§ **WRITTEN TASK**:
Please convert everything from the line containing "The image size is (1568, 741)." down to the line containing "Action: (1226, 447)" in the records below into a JSON list of strings, one per line, skipping blank lines.

╭──

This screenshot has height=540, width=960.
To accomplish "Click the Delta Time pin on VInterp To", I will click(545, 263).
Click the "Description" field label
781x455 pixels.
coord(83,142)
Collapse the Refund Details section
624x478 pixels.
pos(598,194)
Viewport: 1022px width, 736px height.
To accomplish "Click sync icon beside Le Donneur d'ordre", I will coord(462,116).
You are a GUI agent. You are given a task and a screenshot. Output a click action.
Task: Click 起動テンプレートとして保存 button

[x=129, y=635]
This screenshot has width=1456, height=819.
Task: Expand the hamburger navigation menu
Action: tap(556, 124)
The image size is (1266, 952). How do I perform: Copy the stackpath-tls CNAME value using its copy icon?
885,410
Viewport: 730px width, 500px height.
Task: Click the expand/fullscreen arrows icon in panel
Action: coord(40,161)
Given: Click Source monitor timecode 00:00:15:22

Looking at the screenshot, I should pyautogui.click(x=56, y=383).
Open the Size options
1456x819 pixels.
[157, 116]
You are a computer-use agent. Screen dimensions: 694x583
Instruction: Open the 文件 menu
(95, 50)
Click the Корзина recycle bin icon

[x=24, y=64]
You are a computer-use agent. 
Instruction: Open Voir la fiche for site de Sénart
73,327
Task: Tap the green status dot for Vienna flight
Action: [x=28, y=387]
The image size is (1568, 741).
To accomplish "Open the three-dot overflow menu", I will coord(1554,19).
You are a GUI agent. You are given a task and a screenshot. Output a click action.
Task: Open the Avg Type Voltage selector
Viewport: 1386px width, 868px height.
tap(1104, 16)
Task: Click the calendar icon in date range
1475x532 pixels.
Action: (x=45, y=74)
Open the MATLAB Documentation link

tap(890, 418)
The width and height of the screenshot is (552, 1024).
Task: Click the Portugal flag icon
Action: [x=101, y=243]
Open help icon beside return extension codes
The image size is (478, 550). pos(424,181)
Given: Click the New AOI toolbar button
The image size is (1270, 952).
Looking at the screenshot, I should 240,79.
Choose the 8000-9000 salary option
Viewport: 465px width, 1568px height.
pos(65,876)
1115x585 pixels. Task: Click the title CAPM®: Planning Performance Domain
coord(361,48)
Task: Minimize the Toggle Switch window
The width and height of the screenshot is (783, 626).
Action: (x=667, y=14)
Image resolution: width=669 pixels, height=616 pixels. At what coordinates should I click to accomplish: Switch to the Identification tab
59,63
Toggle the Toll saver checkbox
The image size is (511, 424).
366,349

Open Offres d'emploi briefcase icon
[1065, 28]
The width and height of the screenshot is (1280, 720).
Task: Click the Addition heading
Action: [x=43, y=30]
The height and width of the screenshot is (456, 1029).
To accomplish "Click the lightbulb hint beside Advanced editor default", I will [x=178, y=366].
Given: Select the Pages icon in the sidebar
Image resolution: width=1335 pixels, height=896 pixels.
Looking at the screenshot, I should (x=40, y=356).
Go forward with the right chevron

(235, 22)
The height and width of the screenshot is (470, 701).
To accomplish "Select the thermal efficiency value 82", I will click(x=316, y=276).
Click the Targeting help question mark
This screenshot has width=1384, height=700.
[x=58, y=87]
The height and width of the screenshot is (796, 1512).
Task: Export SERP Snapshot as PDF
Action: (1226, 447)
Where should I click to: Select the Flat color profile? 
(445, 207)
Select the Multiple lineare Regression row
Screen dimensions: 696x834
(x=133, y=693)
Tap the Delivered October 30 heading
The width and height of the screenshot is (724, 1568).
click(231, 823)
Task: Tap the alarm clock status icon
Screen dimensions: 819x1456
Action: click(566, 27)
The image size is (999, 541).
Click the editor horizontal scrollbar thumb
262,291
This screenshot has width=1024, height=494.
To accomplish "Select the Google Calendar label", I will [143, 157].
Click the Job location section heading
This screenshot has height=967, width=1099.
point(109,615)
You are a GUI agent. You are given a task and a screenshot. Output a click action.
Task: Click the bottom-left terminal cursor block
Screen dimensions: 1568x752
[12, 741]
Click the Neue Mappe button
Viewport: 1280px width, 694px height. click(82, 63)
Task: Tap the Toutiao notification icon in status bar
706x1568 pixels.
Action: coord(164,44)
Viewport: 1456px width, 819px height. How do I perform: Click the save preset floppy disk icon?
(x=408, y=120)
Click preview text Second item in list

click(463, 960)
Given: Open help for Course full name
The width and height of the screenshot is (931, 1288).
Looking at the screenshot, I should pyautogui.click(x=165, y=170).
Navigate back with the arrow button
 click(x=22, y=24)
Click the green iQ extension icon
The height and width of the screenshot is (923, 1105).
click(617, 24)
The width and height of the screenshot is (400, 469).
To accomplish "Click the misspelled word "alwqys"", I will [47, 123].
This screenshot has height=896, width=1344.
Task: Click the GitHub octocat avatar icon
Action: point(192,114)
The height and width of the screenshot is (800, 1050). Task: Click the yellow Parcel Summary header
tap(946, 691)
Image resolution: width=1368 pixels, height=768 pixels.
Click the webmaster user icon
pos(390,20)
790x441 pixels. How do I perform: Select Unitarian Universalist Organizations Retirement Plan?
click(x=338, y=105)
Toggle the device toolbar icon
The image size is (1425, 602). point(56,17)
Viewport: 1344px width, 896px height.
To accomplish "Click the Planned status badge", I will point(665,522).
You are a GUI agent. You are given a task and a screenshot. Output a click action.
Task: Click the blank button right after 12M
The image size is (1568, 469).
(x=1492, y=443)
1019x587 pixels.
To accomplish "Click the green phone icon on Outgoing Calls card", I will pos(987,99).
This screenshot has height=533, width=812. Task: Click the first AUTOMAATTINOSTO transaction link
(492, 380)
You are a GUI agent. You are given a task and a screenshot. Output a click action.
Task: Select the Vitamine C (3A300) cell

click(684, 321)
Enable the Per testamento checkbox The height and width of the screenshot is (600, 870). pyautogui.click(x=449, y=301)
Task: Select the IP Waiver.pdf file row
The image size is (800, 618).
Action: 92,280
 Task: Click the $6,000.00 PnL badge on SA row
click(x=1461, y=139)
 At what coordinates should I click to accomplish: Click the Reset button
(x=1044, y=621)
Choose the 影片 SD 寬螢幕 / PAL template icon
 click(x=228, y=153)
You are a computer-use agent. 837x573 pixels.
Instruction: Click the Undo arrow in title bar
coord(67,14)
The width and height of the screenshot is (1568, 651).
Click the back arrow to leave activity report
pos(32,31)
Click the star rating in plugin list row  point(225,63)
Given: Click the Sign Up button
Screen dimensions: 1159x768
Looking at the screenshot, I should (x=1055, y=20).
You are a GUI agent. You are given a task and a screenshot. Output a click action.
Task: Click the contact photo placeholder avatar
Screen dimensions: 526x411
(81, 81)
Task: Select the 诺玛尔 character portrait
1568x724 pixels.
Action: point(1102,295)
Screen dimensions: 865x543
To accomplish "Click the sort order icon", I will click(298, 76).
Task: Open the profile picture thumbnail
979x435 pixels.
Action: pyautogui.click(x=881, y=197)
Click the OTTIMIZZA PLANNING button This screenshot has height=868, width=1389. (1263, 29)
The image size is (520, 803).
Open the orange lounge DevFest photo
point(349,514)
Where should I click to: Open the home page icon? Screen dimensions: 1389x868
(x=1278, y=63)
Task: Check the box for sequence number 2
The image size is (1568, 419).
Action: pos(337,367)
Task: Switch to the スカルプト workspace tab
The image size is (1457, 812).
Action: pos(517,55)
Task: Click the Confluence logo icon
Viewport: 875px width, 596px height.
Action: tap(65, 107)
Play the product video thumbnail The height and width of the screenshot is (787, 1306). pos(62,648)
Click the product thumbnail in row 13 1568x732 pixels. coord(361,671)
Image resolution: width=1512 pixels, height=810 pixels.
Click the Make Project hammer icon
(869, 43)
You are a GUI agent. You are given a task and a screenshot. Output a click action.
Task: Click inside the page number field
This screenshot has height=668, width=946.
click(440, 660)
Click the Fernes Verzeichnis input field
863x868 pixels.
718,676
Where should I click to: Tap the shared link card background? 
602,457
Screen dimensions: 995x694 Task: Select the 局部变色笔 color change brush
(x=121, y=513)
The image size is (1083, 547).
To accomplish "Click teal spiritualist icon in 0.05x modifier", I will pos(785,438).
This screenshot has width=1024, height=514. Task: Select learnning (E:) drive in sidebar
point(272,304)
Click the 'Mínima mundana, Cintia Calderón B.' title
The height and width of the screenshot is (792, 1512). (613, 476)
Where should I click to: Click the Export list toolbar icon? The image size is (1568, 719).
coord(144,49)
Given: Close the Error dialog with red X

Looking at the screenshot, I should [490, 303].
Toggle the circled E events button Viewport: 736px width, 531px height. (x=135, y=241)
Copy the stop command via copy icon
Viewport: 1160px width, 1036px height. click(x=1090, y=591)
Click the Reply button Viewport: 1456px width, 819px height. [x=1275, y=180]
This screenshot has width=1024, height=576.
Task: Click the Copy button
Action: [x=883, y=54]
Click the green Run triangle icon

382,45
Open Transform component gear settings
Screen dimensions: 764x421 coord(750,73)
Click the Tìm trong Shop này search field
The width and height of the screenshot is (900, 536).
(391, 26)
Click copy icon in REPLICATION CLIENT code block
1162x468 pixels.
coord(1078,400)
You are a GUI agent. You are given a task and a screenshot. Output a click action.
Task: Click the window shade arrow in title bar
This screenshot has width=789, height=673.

╰──

§ **REPLY TO THE TASK**:
[
  "The image size is (1568, 741).",
  "To accomplish \"Open the three-dot overflow menu\", I will coord(1554,19).",
  "You are a GUI agent. You are given a task and a screenshot. Output a click action.",
  "Task: Open the Avg Type Voltage selector",
  "Viewport: 1386px width, 868px height.",
  "tap(1104, 16)",
  "Task: Click the calendar icon in date range",
  "1475x532 pixels.",
  "Action: (x=45, y=74)",
  "Open the MATLAB Documentation link",
  "tap(890, 418)",
  "The width and height of the screenshot is (552, 1024).",
  "Task: Click the Portugal flag icon",
  "Action: [x=101, y=243]",
  "Open help icon beside return extension codes",
  "The image size is (478, 550). pos(424,181)",
  "Given: Click the New AOI toolbar button",
  "The image size is (1270, 952).",
  "Looking at the screenshot, I should 240,79.",
  "Choose the 8000-9000 salary option",
  "Viewport: 465px width, 1568px height.",
  "pos(65,876)",
  "1115x585 pixels. Task: Click the title CAPM®: Planning Performance Domain",
  "coord(361,48)",
  "Task: Minimize the Toggle Switch window",
  "The width and height of the screenshot is (783, 626).",
  "Action: (x=667, y=14)",
  "Image resolution: width=669 pixels, height=616 pixels. At what coordinates should I click to accomplish: Switch to the Identification tab",
  "59,63",
  "Toggle the Toll saver checkbox",
  "The image size is (511, 424).",
  "366,349",
  "Open Offres d'emploi briefcase icon",
  "[1065, 28]",
  "The width and height of the screenshot is (1280, 720).",
  "Task: Click the Addition heading",
  "Action: [x=43, y=30]",
  "The height and width of the screenshot is (456, 1029).",
  "To accomplish \"Click the lightbulb hint beside Advanced editor default\", I will [x=178, y=366].",
  "Given: Select the Pages icon in the sidebar",
  "Image resolution: width=1335 pixels, height=896 pixels.",
  "Looking at the screenshot, I should (x=40, y=356).",
  "Go forward with the right chevron",
  "(235, 22)",
  "The height and width of the screenshot is (470, 701).",
  "To accomplish \"Select the thermal efficiency value 82\", I will click(x=316, y=276).",
  "Click the Targeting help question mark",
  "This screenshot has width=1384, height=700.",
  "[x=58, y=87]",
  "The height and width of the screenshot is (796, 1512).",
  "Task: Export SERP Snapshot as PDF",
  "Action: (1226, 447)"
]